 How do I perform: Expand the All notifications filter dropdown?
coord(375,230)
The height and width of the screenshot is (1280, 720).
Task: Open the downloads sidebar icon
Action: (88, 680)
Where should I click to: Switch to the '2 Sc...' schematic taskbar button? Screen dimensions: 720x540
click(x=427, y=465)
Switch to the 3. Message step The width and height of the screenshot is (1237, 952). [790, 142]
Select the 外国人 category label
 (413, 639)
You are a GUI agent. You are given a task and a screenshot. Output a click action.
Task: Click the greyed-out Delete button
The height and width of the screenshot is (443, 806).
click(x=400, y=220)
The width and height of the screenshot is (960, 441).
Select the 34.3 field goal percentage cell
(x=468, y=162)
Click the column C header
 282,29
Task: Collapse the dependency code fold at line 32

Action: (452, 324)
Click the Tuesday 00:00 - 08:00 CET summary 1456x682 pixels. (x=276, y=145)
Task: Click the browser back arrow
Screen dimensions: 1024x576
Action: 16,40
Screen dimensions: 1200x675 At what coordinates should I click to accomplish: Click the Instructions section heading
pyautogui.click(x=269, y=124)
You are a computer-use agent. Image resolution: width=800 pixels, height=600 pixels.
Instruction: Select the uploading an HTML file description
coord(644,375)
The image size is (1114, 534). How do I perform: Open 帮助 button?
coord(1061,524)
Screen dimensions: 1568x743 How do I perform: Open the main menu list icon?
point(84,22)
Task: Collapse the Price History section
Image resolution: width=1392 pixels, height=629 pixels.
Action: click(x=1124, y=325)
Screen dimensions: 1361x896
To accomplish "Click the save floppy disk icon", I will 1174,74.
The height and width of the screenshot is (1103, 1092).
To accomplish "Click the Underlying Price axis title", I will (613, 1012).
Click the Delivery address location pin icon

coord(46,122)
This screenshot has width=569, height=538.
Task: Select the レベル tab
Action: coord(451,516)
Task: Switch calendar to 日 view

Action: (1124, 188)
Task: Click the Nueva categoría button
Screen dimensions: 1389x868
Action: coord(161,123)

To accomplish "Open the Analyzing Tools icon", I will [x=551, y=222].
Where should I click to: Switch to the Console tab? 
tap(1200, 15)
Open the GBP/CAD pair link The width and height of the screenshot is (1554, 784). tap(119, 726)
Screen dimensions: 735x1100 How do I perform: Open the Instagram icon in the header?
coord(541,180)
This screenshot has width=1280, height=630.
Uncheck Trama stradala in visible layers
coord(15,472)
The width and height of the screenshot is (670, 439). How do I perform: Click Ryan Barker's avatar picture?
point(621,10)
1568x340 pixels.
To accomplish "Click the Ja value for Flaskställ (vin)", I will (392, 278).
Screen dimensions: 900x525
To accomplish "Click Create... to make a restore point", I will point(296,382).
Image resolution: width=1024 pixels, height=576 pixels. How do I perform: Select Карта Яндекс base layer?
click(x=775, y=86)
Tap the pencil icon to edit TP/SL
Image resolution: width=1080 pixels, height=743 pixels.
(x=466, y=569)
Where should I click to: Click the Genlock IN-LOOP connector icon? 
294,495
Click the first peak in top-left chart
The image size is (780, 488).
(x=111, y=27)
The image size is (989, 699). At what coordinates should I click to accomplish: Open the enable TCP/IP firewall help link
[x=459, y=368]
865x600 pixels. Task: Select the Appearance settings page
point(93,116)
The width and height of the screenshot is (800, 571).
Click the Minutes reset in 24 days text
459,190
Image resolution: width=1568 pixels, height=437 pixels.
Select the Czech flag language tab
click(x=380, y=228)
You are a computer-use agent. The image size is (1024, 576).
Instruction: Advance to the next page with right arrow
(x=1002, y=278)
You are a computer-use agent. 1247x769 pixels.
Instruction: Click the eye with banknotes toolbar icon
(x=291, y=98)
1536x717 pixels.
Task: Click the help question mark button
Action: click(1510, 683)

####

*WORK ORDER*. Which lines above include the word "computer"? Return each one.

*EXPECTED ANSWER*.
You are a computer-use agent. Image resolution: width=800 pixels, height=600 pixels.
You are a computer-use agent. The image size is (1024, 576).
You are a computer-use agent. 1247x769 pixels.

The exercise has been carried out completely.